* [THE PROBLEM] Beginning with the line that holds "The width and" and ending with the last line below, please copy every line exactly, add nothing, and leave out the pictures.

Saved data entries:
════
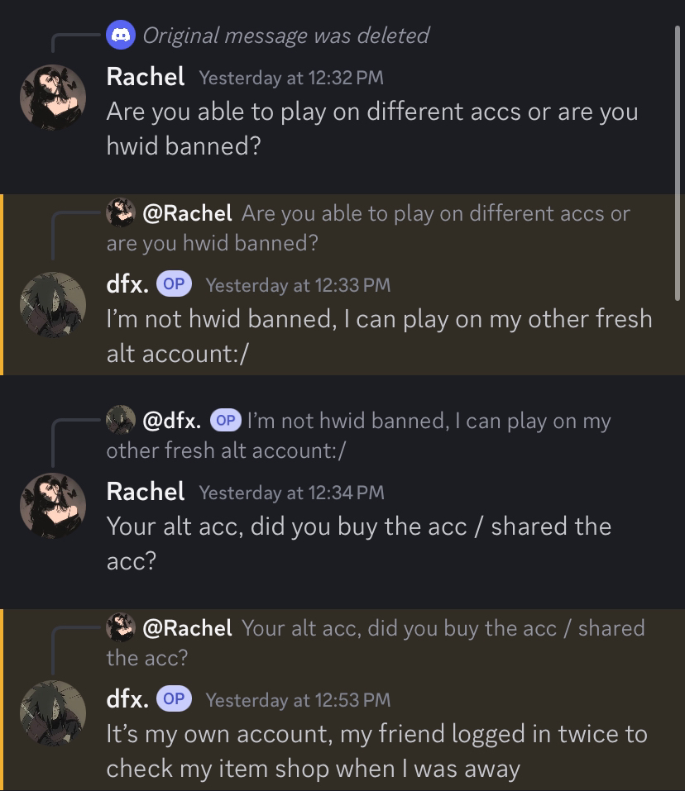Open the dfx. username at 12:33 PM
The image size is (685, 791).
tap(127, 284)
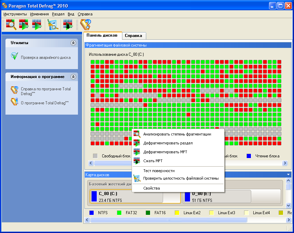Click the toolbar file system check broom icon
Screen dimensions: 294x233
pos(53,25)
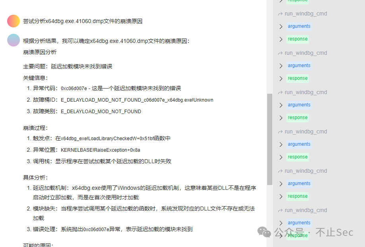
Task: Click the chat bubble icon in the watermark
Action: [264, 232]
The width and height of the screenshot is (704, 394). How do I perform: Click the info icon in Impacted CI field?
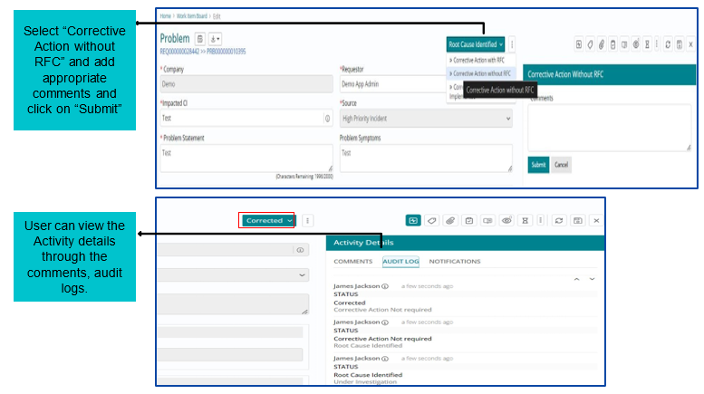pyautogui.click(x=327, y=119)
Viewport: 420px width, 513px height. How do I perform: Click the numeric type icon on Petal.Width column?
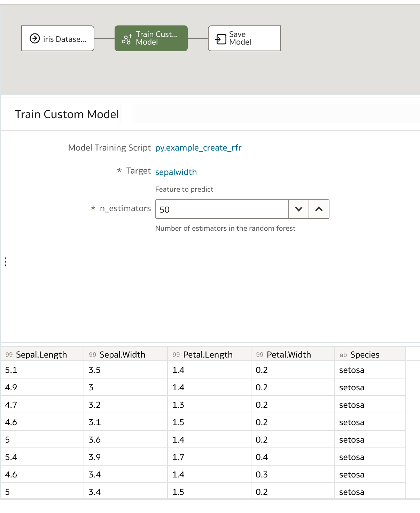pos(259,354)
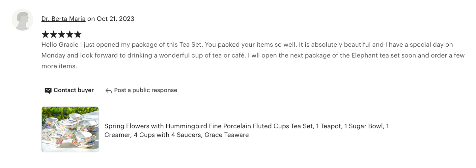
════
* [REPLY]
The width and height of the screenshot is (704, 394). How do I perform: Click the info icon in Impacted CI field?
pyautogui.click(x=327, y=119)
Viewport: 420px width, 513px height. How do I perform: Click the numeric type icon on Petal.Width column?
pos(259,354)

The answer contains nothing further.